Washington – Le départ de Kristi Noem de son poste de secrétaire à la Sécurité intérieure, annoncé jeudi par le président Trump, a suscité un mélange de soulagement et d’anticipation, non pas tant pour les enjeux de politique migratoire, mais plutôt pour le vide créatif qu’elle laisse derrière elle. Pendant treize mois, Noem a été une source inépuisable d’inspiration, quoique involontaire, pour les humoristes, les satiristes politiques et les créateurs de mèmes.
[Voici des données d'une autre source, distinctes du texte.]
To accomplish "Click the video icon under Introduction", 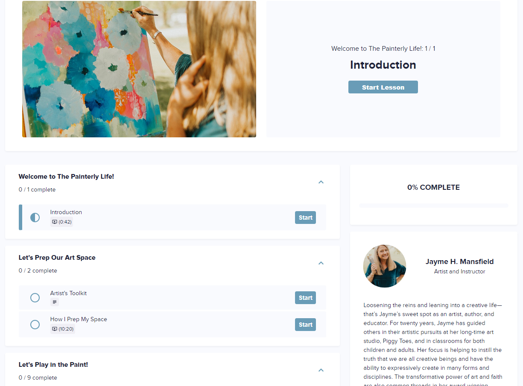I will click(x=55, y=222).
L’ancienne secrétaire, surnommée « ICE Barbie » sur les réseaux sociaux, a marqué de son empreinte l’administration Trump par ses prises de position controversées et ses mises en scène spectaculaires. De ses poses devant des cellules de prison surpeuplées au Salvador, où le département avait transféré des personnes en situation irrégulière, à ses vidéos de raids ICE où elle se mettait en scène avec un fusil d’assaut, Noem n’a cessé d’alimenter le débat public et, par conséquent, la satire.
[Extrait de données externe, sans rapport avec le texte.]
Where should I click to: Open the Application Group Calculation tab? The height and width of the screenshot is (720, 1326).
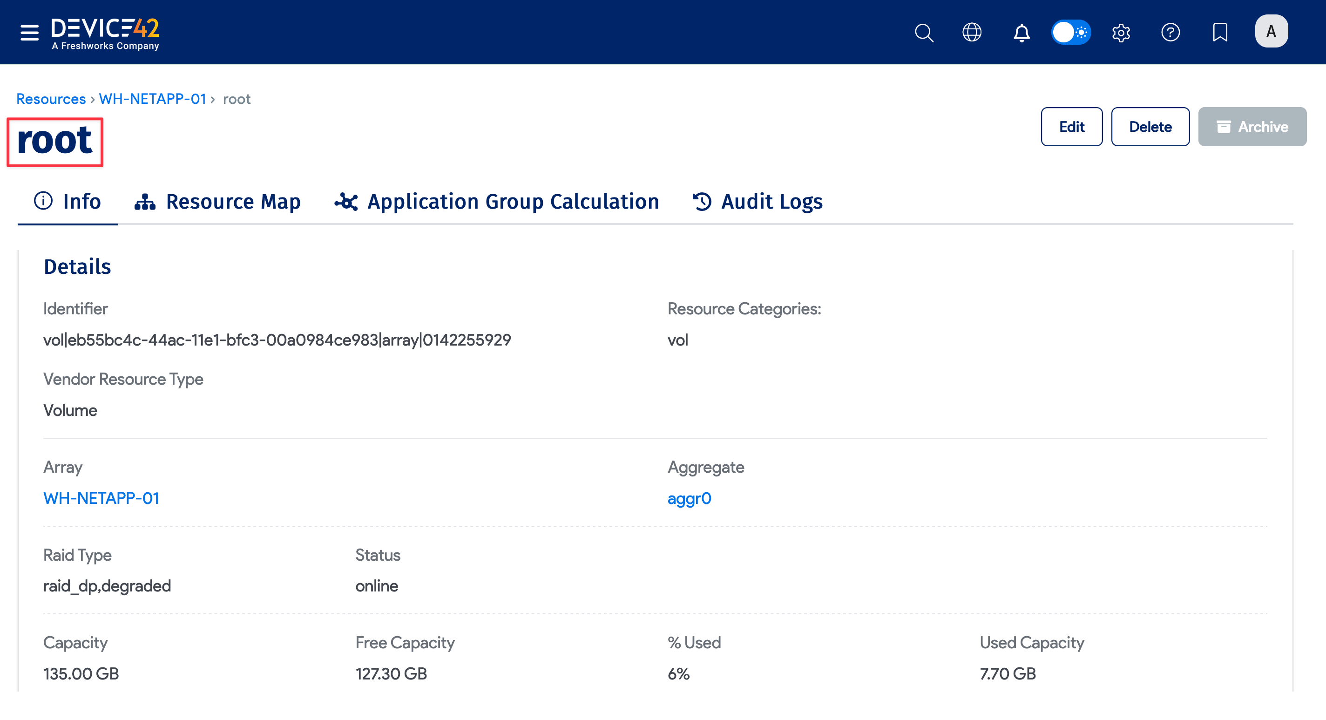497,201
« South Park » s’est illustré en la parodiant de manière acerbe, tandis que « Saturday Night Live » a fait appel à Tina Fey pour l’imiter, la présentant comme « le type de personne le plus rare à Washington, D.C. : une brune à qui Donald Trump prête attention ».
L’humour noir a également trouvé son compte dans les révélations de Noem sur son propre chien, Cricket, un pointer anglais de 14 mois qu’elle a abattu après l’avoir jugé « indéfectible ». Le gouverneur de Californie, Gavin Newsom, n’a pas manqué de se moquer d’elle avec un mème ironique.
Les critiques envers Noem se sont intensifiées suite à deux auditions parlementaires cette semaine, où elle a été interrogée sur la réponse du département à la mort de Renee Good et d’Alex Pretti, tués par des agents ICE à Minneapolis. Elle a été accusée d’avoir qualifié à tort Good de terroriste domestique et Pretti d’être impliqué dans des actes de terrorisme. Elle a également été remise en question sur les dépenses de 172 millions de dollars pour l’achat de deux jets privés, sa relation avec Corey Lewandowski, conseiller principal au DHS, et sa campagne publicitaire de 220 millions de dollars mettant en vedette… Kristi Noem elle-même. Le président Trump a affirmé ne rien savoir de cette campagne, alors que Noem affirmait avoir obtenu son approbation.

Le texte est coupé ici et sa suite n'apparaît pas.